The Abbott Foundation has pledged $3.5million toward the construction of a children’s discovery space at the University of New England in Armidale; in the old UNE Boilerhouse on the hill.
The striking brutalist building has in recent months undergone somewhat of a makeover in preparation for its transformation into a joyful and welcoming space; an iconic destination for playful experiences and encounters with Science, Technology, Engineering, Arts and Mathematics (STEAM).
It is highly appropriate that a boilerhouse will fuel curiosity. From 1948 until 1999 the architectural award-winning building delivered hot water heating across campus in Armidale’s cold winters through a coal fired reticulated heating system.

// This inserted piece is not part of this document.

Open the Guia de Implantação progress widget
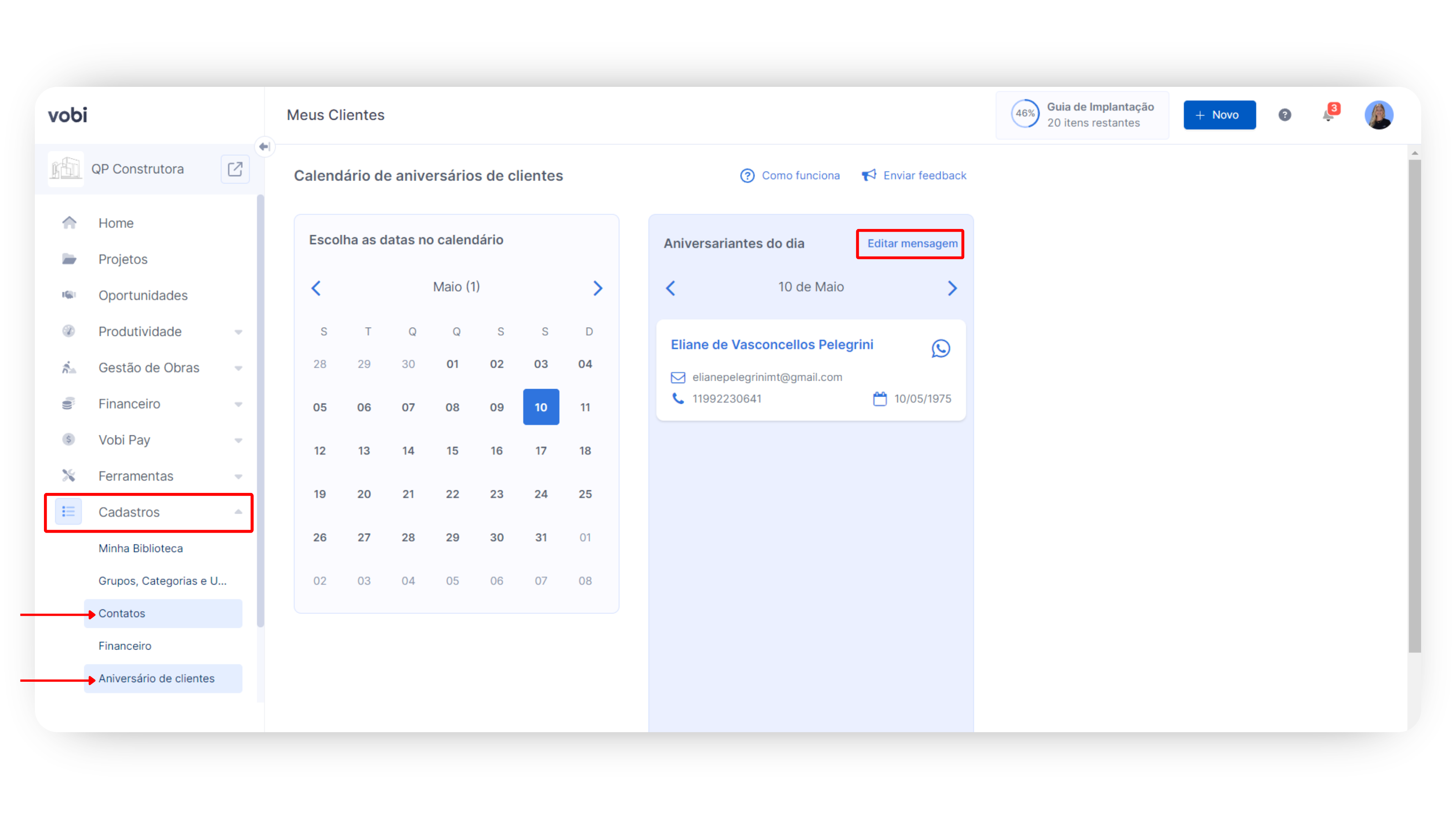Image resolution: width=1456 pixels, height=819 pixels. pyautogui.click(x=1082, y=115)
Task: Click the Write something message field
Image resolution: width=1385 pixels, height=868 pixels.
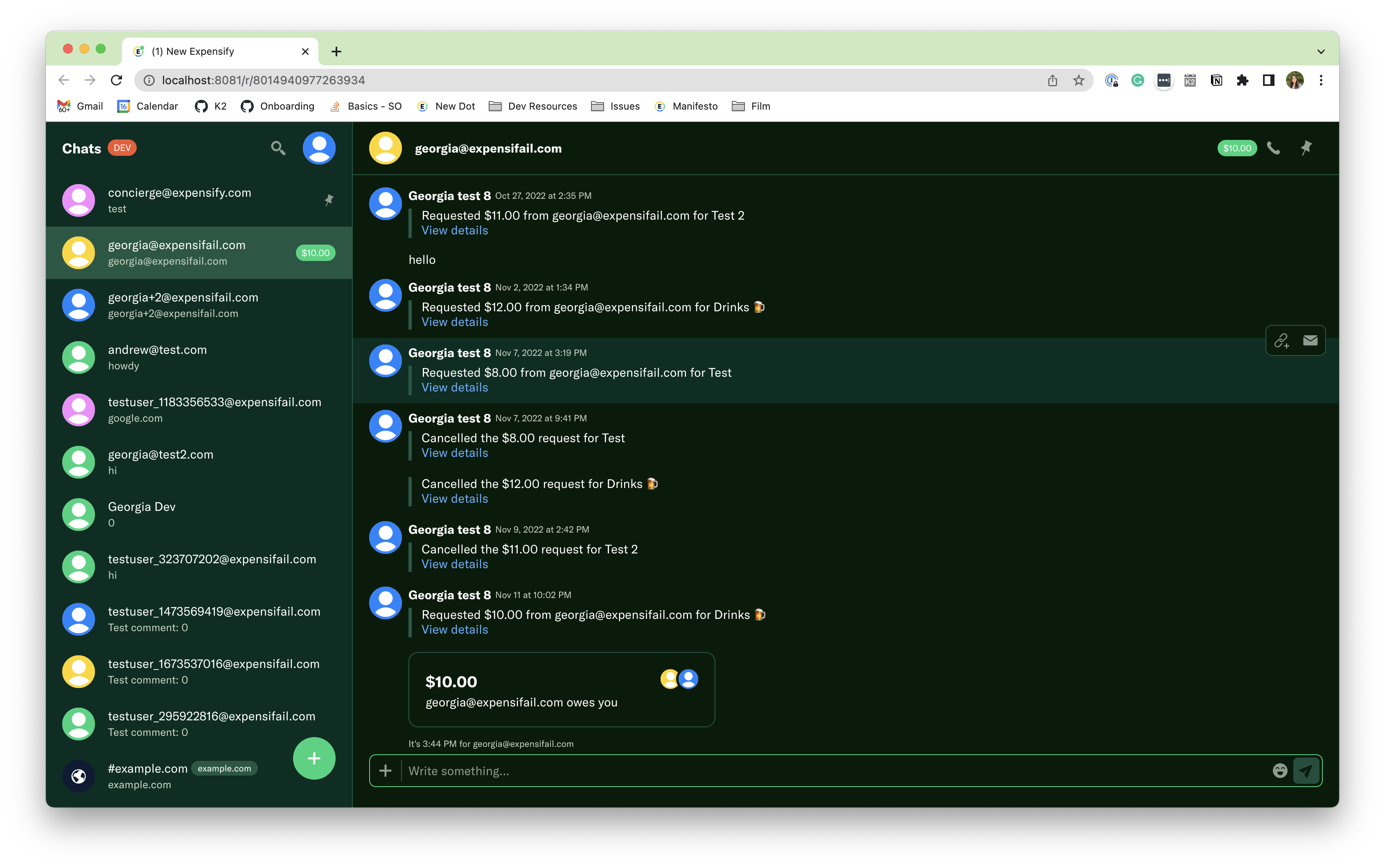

It has been decommissioned and anticipation is building for its new life as an all-day, all-weather discovery space featuring up to 10 special experiential spaces, a café and function space, a children’s workshop area (for parties too!), amenities, administration and landscaped outdoor play areas.
“Positive play is doing something instead of looking at something” Chris muses. When we visit museums we typically look at something, but in a discovery space we do something. Museums have exhibits, discovery spaces have experiences. In doing so, we hope to encourage the attributes of Creativity, Curiosity Collaboration, Confidence and a Can-do attitude. The Five Cs. “There are plenty of other Cs but that’s enough to get on with”.
Chris has been on the road to Damascus a number of times in his journey to the discovery space concept, but it all started with the brain.
In 2002 I met Professor Max Bennett at Sydney University. His discipline was neuroscience. He took me into his laboratory and I looked through his microscope at human neurons to the detail of axons and dendrites. I was hooked.
Seeing where the action took place during childhood development led Chris to serve on the Board of the Brain and Mind Foundation for 8 years. It was here that he developed a determination to direct his foundation’s funds toward prevention rather than cure; prevention of many childhood and adult afflictions starts at birth with well supported early childhood development including healthy relationships and chances for unrestricted play.